The production starts by configuring the production, by using a ProductionRunConfigurator. This is a customizable component and can be overridden at the start, but in practice the generic ProductionRunConfigurator has served our needs up to this point. The ProductionRunConfigurator initializes the location of the messaging broker, the production shutdown even topic, the log level threshold, and default values of the production configuration. When configured, the object creates all associated DatabaseConfigurators, and any pipeline loggers (via LoggerManagers) associated with them. In practice, this has been one database, and one logger. If there is additional configuration information that needs to be set at this point, a production Config can specify an object to be created and that special configuration can be set. (This is instead of creating an entire ProductionRunConfigurator, only to do one additional configuration). Note that the DatabaseConfigurator is the generic term for this object; specialized versions of this object can be created. The single Configurator used to this point is one that connects to MySQL.

Note

The following information about WorkflowManagers, WorkflowConfigurators, and WorkflowLaunchers, describe the generic tasks done by each object. Specifics of each depend on their plug-in implementation, and are discussed in the next section.

Each Config for each Workflow instance is examined, and the appropriate WorkflowManager is created, according to which plug-in was specified. The WorkflowManager is created and initialized with the Production Config and a Workflow Config. Once it has been initialized, the WorkflowManager is configured.

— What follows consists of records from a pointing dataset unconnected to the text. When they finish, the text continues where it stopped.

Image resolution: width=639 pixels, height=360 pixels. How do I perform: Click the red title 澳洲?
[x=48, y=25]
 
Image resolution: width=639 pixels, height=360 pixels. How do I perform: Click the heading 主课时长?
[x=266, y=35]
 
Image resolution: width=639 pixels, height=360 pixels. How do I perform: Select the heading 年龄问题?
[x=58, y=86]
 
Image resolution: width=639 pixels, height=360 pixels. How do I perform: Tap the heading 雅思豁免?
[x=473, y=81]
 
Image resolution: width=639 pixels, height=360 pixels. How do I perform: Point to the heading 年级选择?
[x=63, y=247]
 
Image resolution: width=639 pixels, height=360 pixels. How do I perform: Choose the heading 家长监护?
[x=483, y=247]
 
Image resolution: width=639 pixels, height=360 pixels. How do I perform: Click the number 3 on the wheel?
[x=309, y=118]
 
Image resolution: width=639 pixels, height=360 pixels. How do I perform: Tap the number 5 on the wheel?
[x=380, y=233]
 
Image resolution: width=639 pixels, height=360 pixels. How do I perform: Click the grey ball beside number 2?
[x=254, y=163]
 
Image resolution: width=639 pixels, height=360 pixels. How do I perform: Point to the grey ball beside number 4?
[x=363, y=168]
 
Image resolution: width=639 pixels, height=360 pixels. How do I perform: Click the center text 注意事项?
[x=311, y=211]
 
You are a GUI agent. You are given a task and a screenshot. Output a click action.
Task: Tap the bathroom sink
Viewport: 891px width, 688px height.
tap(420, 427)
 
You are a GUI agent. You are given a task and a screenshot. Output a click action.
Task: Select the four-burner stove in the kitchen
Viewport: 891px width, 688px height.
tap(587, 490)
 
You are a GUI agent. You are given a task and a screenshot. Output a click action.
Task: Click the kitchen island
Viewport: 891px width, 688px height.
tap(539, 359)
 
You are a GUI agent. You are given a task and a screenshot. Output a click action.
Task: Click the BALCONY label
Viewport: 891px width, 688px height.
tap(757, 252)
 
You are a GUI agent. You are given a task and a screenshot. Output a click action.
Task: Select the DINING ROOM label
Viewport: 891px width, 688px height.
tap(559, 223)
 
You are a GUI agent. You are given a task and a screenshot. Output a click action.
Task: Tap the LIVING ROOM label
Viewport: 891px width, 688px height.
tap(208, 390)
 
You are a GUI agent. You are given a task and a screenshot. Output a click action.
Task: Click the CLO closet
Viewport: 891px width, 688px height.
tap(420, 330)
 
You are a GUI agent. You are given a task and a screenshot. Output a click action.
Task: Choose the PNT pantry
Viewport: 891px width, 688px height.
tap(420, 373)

After all WorkflowManagers are created, they are all returned to the ProductionRunConfigurator. The ProductionRunConfigurator keeps track of all the WorkflowManagers, and all their associated LoggerManagers which have been created.

The ProductionRunManager now tells each WorkflowManager to initiate their Workflow, associating a StatusListener to each of them.

When the WorkflowManager initiates a Workflow, several things happen. First, it creates the WorkflowConfigurator which is associated with this WorkflowManager, and it configures the workflow, and returns a WorkflowLauncher to the WorkflowManager. The WorkflowManager uses the Launcher to start the workflow. After the Launcher starts, it returns a WorkflowMonitor.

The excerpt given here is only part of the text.